2.2.3 Wahl des Bilanzoffenlegungstermins
Rz. 28
Für die Offenlegung des Jahresabschlusses und des Konzernabschlusses gelten die gesetzlichen Bestimmungen der §§ 325–329, 339 HGB und §§ 9, 15 PublG. Bei größeren, insbesondere publizitätspflichtigen Unternehmen beurteilen die Jahresabschlussadressaten Abweichungen von den Erwartungen über die "üblichen Vorlagetermine" hinaus regelmäßig negativ. Sofern die gesetzlich eingeräumten Fristen zur Offenlegung weitestgehend vollständig ausgeschöpft werden sollen, kann es sich zur Abwendung von negativen Reaktionen der Abschlussadressaten anbieten, vor der Offenlegung des vollständigen Abschlusses bereits (ausgewählte) vorläufige Abschlusszahlen bekanntzugeben.

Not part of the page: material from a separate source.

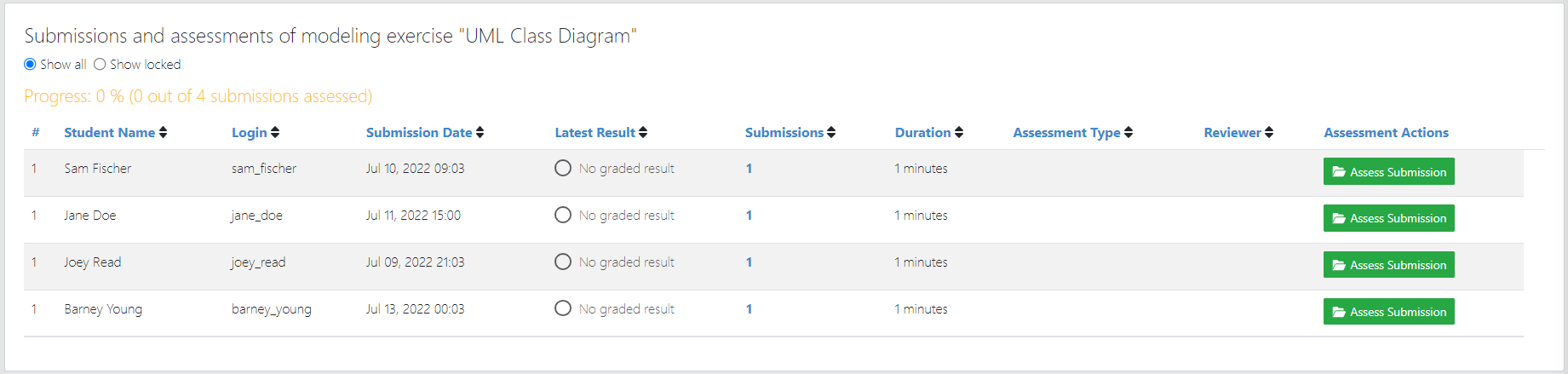Select the Show locked radio option
Viewport: 1568px width, 374px height.
pos(100,65)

Da der Bilanzveröffentlichungstermin logischerweise nach dem Bilanzaufstellungstermin liegen muss, ergibt sich eine gewisse Abhängigkeit zu dem unter Rz. 27 dargestellten bilanzpolitischen Wahlrecht.
2.2.4 Wahl des Abgabetermins der Steuererklärung
Rz. 29
Bei der Wahl des Abgabetermins der Steuererklärung besteht insbesondere bei entsprechender Gewährung einer Fristverlängerung ein vergleichsweise großer Spielraum. Durch dieses bilanzpolitische Instrument lässt sich insbesondere der Zeitpunkt von Steuerzahlungen bzw. Steuerrückerstattungen beeinflussen.

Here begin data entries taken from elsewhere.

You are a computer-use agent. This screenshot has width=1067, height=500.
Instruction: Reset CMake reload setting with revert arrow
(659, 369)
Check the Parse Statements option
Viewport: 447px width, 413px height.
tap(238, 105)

Darüber hinaus besteht auch durch Wahl eines geeigneten Abgabetermins für die Steuererklärung die Möglichkeit, den Prüfungszeitraum für eine steuerliche Betriebsprüfung zu beeinflussen. Handelt es sich um einen Mittel-, Klein- oder Kleinstbetrieb, sind die Prüfer des Finanzamts gehalten, im Allgemeinen nur die letzten 3 Jahre zu prüfen, für die bis zum Erlass der Prüfungsanordnung Steuererklärungen eingereicht wurden. Soll aus welchen Gründen auch immer ein in der Vergangenheit liegendes Jahr nicht mitgeprüft werden, kann es sich empfehlen, die Steuererklärungen für 2 Jahre (vergangenes Jahr und das unmittelbar vor dem vergangenen Jahr liegende Jahr) zeitgleich einzureichen.